> [DATA LISTING]
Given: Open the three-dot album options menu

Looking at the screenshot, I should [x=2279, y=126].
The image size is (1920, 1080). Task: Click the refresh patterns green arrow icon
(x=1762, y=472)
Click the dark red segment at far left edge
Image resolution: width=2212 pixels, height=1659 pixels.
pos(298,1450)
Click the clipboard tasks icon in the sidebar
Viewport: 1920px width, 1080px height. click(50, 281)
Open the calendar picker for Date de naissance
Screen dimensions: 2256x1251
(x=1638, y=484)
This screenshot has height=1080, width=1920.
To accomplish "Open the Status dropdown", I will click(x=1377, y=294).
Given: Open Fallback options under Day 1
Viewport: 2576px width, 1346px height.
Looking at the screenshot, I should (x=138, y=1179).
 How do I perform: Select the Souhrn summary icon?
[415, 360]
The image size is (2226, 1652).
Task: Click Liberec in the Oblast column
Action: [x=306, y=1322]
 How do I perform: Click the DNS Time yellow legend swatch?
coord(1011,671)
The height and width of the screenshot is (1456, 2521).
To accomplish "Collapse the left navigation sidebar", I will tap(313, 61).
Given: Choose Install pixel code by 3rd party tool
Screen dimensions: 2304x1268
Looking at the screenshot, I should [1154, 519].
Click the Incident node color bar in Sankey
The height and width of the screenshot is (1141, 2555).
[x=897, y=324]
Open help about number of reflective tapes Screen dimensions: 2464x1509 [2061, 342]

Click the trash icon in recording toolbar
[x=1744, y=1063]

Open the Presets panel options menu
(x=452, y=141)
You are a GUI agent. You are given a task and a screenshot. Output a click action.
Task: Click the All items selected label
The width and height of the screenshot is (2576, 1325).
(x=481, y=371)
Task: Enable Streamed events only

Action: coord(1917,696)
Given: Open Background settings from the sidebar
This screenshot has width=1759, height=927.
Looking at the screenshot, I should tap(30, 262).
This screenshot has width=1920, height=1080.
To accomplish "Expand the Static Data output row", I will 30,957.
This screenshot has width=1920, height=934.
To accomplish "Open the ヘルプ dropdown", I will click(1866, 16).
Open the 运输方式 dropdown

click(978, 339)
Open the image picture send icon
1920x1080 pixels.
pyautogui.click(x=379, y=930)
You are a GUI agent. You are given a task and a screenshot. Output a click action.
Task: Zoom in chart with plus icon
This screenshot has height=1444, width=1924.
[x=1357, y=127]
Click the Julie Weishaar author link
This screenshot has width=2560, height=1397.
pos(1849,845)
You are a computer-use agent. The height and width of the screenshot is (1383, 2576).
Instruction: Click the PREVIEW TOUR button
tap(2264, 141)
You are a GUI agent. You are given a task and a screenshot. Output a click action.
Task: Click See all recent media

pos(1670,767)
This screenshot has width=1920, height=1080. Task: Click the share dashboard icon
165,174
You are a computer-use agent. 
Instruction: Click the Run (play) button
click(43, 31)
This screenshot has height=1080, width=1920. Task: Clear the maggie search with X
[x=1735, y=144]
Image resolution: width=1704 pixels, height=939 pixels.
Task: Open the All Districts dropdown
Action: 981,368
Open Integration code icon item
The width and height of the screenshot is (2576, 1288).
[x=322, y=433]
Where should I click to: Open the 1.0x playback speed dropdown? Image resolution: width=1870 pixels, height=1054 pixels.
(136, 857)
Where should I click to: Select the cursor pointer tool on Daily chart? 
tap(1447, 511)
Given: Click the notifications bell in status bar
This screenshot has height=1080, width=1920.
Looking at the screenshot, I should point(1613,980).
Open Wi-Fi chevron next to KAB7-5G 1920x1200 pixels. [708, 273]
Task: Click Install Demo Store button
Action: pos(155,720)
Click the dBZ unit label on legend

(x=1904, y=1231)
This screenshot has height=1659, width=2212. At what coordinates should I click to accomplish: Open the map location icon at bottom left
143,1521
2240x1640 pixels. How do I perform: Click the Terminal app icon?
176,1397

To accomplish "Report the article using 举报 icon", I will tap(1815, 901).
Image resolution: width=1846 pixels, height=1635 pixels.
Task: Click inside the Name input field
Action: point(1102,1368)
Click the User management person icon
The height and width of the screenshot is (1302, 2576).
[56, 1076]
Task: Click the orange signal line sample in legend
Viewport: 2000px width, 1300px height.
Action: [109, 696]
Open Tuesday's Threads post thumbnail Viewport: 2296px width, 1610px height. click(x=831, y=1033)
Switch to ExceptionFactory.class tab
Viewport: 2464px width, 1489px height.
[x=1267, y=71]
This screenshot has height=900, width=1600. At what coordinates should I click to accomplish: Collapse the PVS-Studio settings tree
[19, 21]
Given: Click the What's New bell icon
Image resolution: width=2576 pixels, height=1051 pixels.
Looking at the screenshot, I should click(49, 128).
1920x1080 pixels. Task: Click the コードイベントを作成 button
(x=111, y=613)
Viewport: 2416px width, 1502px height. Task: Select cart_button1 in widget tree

> [ACTIVITY] Would you transcribe every entry exactly, leaving nothing out?

> [REPLY]
Given: Open the three-dot album options menu

Looking at the screenshot, I should [x=2279, y=126].
The image size is (1920, 1080). Task: Click the refresh patterns green arrow icon
(x=1762, y=472)
Click the dark red segment at far left edge
Image resolution: width=2212 pixels, height=1659 pixels.
pos(298,1450)
Click the clipboard tasks icon in the sidebar
Viewport: 1920px width, 1080px height. click(50, 281)
Open the calendar picker for Date de naissance
Screen dimensions: 2256x1251
(x=1638, y=484)
This screenshot has height=1080, width=1920.
To accomplish "Open the Status dropdown", I will click(x=1377, y=294).
Given: Open Fallback options under Day 1
Viewport: 2576px width, 1346px height.
Looking at the screenshot, I should (x=138, y=1179).
 How do I perform: Select the Souhrn summary icon?
[415, 360]
The image size is (2226, 1652).
Task: Click Liberec in the Oblast column
Action: [x=306, y=1322]
 How do I perform: Click the DNS Time yellow legend swatch?
coord(1011,671)
The height and width of the screenshot is (1456, 2521).
To accomplish "Collapse the left navigation sidebar", I will tap(313, 61).
Given: Choose Install pixel code by 3rd party tool
Screen dimensions: 2304x1268
Looking at the screenshot, I should [1154, 519].
Click the Incident node color bar in Sankey
The height and width of the screenshot is (1141, 2555).
[x=897, y=324]
Open help about number of reflective tapes Screen dimensions: 2464x1509 [2061, 342]

Click the trash icon in recording toolbar
[x=1744, y=1063]

Open the Presets panel options menu
(x=452, y=141)
You are a GUI agent. You are given a task and a screenshot. Output a click action.
Task: Click the All items selected label
The width and height of the screenshot is (2576, 1325).
(x=481, y=371)
Task: Enable Streamed events only

Action: coord(1917,696)
Given: Open Background settings from the sidebar
This screenshot has width=1759, height=927.
Looking at the screenshot, I should tap(30, 262).
This screenshot has width=1920, height=1080.
To accomplish "Expand the Static Data output row", I will 30,957.
This screenshot has width=1920, height=934.
To accomplish "Open the ヘルプ dropdown", I will click(1866, 16).
Open the 运输方式 dropdown

click(978, 339)
Open the image picture send icon
1920x1080 pixels.
pyautogui.click(x=379, y=930)
You are a GUI agent. You are given a task and a screenshot. Output a click action.
Task: Zoom in chart with plus icon
This screenshot has height=1444, width=1924.
[x=1357, y=127]
Click the Julie Weishaar author link
This screenshot has width=2560, height=1397.
pos(1849,845)
You are a computer-use agent. The height and width of the screenshot is (1383, 2576).
Instruction: Click the PREVIEW TOUR button
tap(2264, 141)
You are a GUI agent. You are given a task and a screenshot. Output a click action.
Task: Click See all recent media

pos(1670,767)
This screenshot has width=1920, height=1080. Task: Click the share dashboard icon
165,174
You are a computer-use agent. 
Instruction: Click the Run (play) button
click(43, 31)
This screenshot has height=1080, width=1920. Task: Clear the maggie search with X
[x=1735, y=144]
Image resolution: width=1704 pixels, height=939 pixels.
Task: Open the All Districts dropdown
Action: 981,368
Open Integration code icon item
The width and height of the screenshot is (2576, 1288).
[x=322, y=433]
Where should I click to: Open the 1.0x playback speed dropdown? Image resolution: width=1870 pixels, height=1054 pixels.
(136, 857)
Where should I click to: Select the cursor pointer tool on Daily chart? 
tap(1447, 511)
Given: Click the notifications bell in status bar
This screenshot has height=1080, width=1920.
Looking at the screenshot, I should point(1613,980).
Open Wi-Fi chevron next to KAB7-5G 1920x1200 pixels. [708, 273]
Task: Click Install Demo Store button
Action: pos(155,720)
Click the dBZ unit label on legend

(x=1904, y=1231)
This screenshot has height=1659, width=2212. At what coordinates should I click to accomplish: Open the map location icon at bottom left
143,1521
2240x1640 pixels. How do I perform: Click the Terminal app icon?
176,1397

To accomplish "Report the article using 举报 icon", I will tap(1815, 901).
Image resolution: width=1846 pixels, height=1635 pixels.
Task: Click inside the Name input field
Action: point(1102,1368)
Click the User management person icon
The height and width of the screenshot is (1302, 2576).
[56, 1076]
Task: Click the orange signal line sample in legend
Viewport: 2000px width, 1300px height.
Action: [109, 696]
Open Tuesday's Threads post thumbnail Viewport: 2296px width, 1610px height. click(x=831, y=1033)
Switch to ExceptionFactory.class tab
Viewport: 2464px width, 1489px height.
[x=1267, y=71]
This screenshot has height=900, width=1600. At what coordinates should I click to accomplish: Collapse the PVS-Studio settings tree
[19, 21]
Given: Click the What's New bell icon
Image resolution: width=2576 pixels, height=1051 pixels.
Looking at the screenshot, I should click(49, 128).
1920x1080 pixels. Task: Click the コードイベントを作成 button
(x=111, y=613)
Viewport: 2416px width, 1502px height. Task: Select cart_button1 in widget tree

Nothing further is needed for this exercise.